What It’s Accused of Doing: In the consent order, the CFPB said that the company does not have any documentation supporting the debts it was collecting on and had insufficient data for investigating certain types of disputes. When investigating disputes, the company relied on data it received from its clients, which it did not verify as accurate.
- When investigating indirect disputes, the company’s policies and procedures instructed agents to match just one data point in its system to resolve the dispute or, for certain indirect disputes, to delete the tradeline without conducting any investigation at all. Agents were instructed to resolve disputes using the following instructions: “Glance over information populated. Check to see that Social Security number matches. If Social Security number is completely different delete tradeline.”
- The CFPB noted in the enforcement order that matching Social Security numbers would not be effective at helping determine instances of identity theft where the Social Security number would match, but other data would not.
- Matching Social Security numbers would also be insufficient to conduct reasonable investigations in instances of disputes related to account balances, past settlements, or bankruptcy, the CFPB noted.
- “For these types of disputes, Respondent’s instruction to merely check the consumer’s Social Security number is effectively an instruction to not perform any investigation at all,” the CFPB wrote in the Consent Order.
- The company was also accused of not having enough dispute-handing agents.

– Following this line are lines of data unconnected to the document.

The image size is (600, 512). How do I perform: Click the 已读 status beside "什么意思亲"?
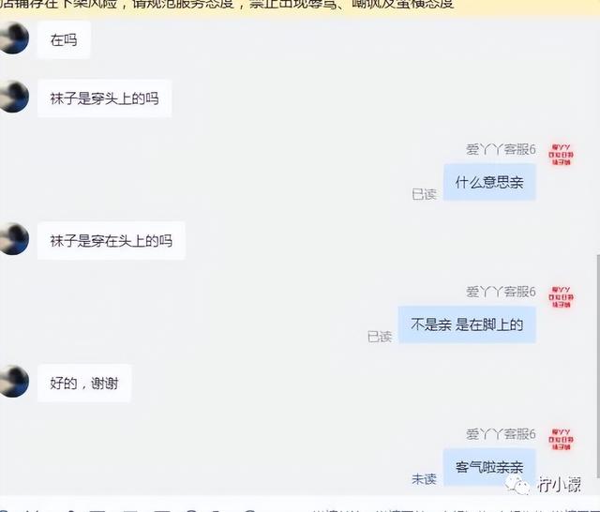(x=424, y=194)
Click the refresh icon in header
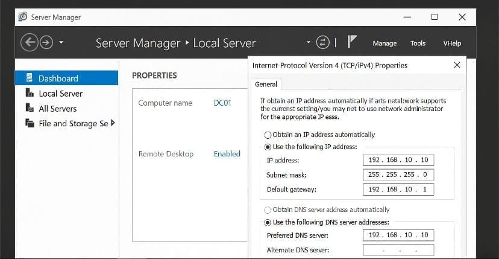The height and width of the screenshot is (259, 499). tap(324, 42)
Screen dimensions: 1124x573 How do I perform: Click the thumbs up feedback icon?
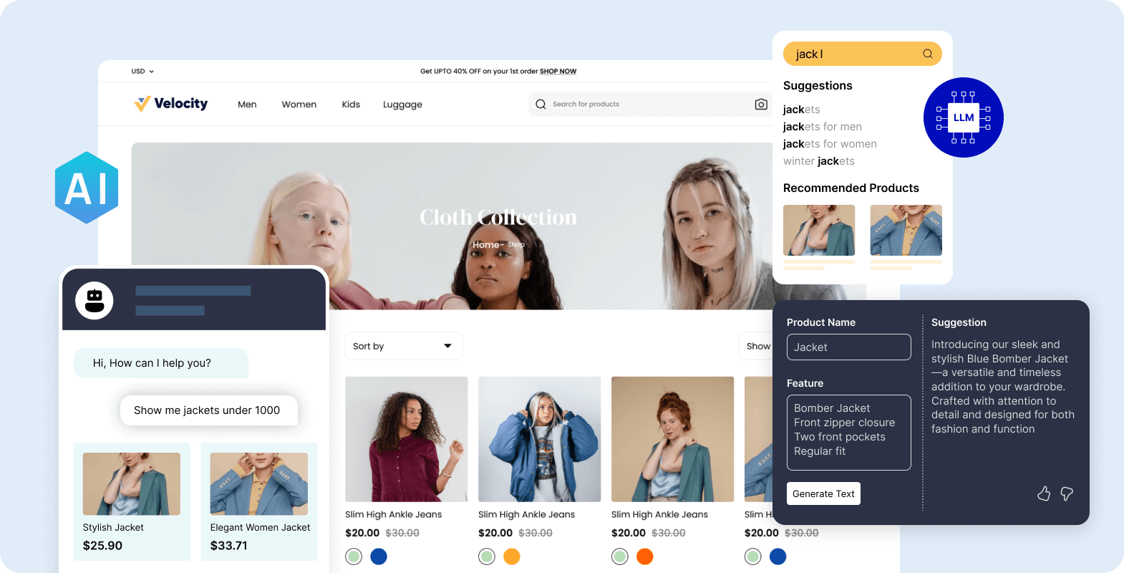tap(1044, 493)
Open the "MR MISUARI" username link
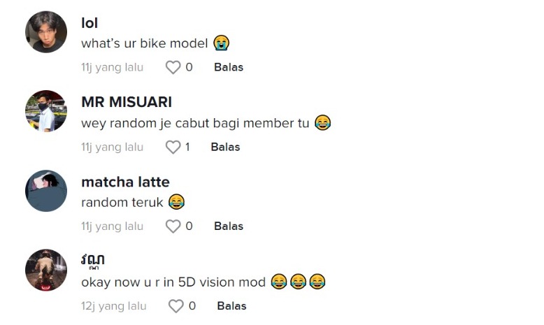 click(x=127, y=102)
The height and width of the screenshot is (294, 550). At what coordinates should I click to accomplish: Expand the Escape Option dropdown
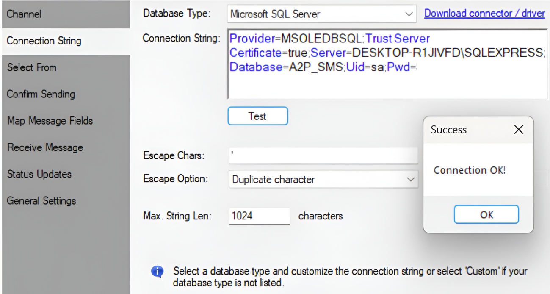pos(323,179)
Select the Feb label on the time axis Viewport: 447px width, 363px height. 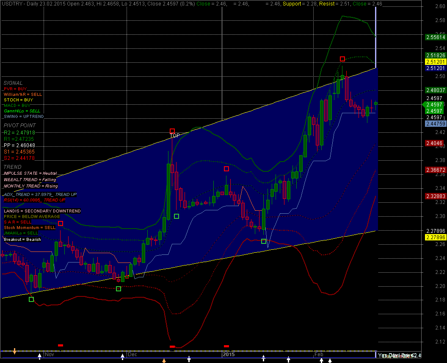[x=318, y=354]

In many cases, agents were often handling hundreds of disputes per day. On one day in 2021, one agent responded to 1,052 disputes — spending less than 30 seconds per dispute, on average.
- The CFPB also found that the company would continue to try and collect on accounts where the debt had been disputed by the consumer without obtaining substantiation of the debt.
What the CFPB Did: The company is banned from participating in or assisting others in debt collection activities, debt buying, debt selling, and credit reporting activities.
- The company must also ask all credit reporting agencies to delete all of its collection acccounts.
- The company must also pay a fine of $95,000 to the CFPB.